Invited Paper BO+EM+BI+NC-ThM3
GaN Field Effect Transistors for Biosensor Applications

Thursday, October 23, 2008, 8:40 am, Room 201

Biosensors based on electrical field effect transistors (FETs) are of great research interests due to their properties of label free, low cost, small size, and easy integration to external circuitry electronics. Such biosensors have been fabricated on many semiconductor materials including Si, silicon on oxide, carbon nanotube, ZnO, etc. Si-based such biologically FETs (bioFETs) suffer from various difficulties such as limited sensitivity and current drift caused by degradation of gate dielectrics and chemical instability. Due to the chemical inertness and the high concentration of two dimensional electron gas (2DEG) at the AlGaN/GaN interface, AlGaN/GaN heterojunction FETs have great potentials for detection of bioagents in biological buffers with high ionic strengths. In this paper, we will give an overview of recent research progress on GaN FET biosensors. The process and characterization of functionalization of AlGaN surface for biosensing applications will be discussed. The detection of streptavidin (STA) and monokine induced by interferon γ (MIG) proteins and hybridization process of single strand DNAs by AlGaN/GaN HFETs will be presented.
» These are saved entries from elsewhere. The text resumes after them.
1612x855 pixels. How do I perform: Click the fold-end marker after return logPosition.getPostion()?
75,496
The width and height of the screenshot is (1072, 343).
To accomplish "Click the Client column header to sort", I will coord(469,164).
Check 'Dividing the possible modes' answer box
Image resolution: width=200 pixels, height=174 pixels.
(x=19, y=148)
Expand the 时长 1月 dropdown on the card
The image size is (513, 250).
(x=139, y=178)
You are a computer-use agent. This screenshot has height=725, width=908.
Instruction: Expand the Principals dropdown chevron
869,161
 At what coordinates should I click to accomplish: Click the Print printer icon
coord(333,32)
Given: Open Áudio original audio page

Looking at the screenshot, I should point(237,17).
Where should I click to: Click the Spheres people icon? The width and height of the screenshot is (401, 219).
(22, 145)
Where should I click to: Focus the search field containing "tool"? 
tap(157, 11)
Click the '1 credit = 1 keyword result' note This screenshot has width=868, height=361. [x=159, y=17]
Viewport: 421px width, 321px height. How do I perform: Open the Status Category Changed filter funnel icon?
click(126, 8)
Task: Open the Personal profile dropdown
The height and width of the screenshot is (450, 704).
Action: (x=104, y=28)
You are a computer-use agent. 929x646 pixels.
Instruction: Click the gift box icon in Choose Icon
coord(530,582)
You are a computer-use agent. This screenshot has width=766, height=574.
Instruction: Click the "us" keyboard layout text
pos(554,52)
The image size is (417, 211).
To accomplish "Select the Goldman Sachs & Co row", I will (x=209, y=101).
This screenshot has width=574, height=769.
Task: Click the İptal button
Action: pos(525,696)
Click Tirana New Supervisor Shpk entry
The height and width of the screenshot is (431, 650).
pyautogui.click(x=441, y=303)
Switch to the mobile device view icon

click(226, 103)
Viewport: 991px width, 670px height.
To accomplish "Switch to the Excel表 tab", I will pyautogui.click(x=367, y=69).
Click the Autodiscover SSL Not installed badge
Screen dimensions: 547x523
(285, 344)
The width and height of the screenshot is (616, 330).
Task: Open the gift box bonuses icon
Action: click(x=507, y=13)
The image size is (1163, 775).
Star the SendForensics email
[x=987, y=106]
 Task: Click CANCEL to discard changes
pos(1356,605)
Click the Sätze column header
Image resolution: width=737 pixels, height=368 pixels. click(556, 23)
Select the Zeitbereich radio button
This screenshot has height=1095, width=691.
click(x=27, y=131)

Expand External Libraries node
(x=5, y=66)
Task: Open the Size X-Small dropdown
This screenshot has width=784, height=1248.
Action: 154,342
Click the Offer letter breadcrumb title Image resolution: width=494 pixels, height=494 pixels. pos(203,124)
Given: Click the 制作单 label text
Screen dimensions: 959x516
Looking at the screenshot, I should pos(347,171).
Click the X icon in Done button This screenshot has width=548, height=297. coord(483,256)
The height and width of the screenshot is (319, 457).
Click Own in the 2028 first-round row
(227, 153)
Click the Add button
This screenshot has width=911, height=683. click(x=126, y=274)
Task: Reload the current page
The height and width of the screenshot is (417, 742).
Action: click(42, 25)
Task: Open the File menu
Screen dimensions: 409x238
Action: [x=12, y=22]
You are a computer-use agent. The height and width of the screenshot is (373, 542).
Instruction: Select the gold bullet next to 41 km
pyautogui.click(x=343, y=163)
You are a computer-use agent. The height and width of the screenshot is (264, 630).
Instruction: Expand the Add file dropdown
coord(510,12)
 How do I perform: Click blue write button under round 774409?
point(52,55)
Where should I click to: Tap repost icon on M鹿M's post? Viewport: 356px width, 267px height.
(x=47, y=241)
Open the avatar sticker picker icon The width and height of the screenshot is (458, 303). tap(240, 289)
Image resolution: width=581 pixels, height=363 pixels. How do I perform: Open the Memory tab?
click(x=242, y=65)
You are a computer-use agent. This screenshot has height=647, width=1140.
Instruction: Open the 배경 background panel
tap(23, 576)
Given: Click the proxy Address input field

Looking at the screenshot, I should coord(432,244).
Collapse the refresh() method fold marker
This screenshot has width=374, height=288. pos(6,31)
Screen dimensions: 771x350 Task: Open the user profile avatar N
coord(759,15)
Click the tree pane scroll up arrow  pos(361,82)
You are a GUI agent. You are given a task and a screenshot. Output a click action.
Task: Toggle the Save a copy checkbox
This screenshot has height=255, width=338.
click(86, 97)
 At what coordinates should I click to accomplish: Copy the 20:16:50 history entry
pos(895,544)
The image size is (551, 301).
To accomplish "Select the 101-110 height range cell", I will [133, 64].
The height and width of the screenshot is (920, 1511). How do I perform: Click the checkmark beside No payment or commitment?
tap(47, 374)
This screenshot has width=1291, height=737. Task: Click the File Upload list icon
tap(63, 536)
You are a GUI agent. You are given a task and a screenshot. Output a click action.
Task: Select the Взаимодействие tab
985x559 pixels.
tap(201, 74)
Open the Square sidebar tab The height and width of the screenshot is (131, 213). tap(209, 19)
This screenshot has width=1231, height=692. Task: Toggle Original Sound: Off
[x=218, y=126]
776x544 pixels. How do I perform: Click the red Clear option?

Specifically, for STA detection, at different ionic strengths, the effect of Debye length on detection sensitivity has been demonstrated. No current change is observed for fully biotinylated STA, indicating that there is no non-specific binding. Furthermore, we have used open binding pockets of specifically-bound STA on the biotinylated surface as receptors for detection of biotinylated MIG proteins. The results show that the devices are capable of detecting of biotinylated MIGs at pathological concentrations even at physiological ion strengths. In part, this is due to the superior stability of the AlGaN/GaN HFET platform in buffer, which results in sensor noise being sufficiently low to allow reproducible detection of protein analyte binding. For comparison, regular unbiotinylated MIG proteins gave no current change, indicating that there is no non-specific binding and the change of current is due to the charges transferred from charged analytes.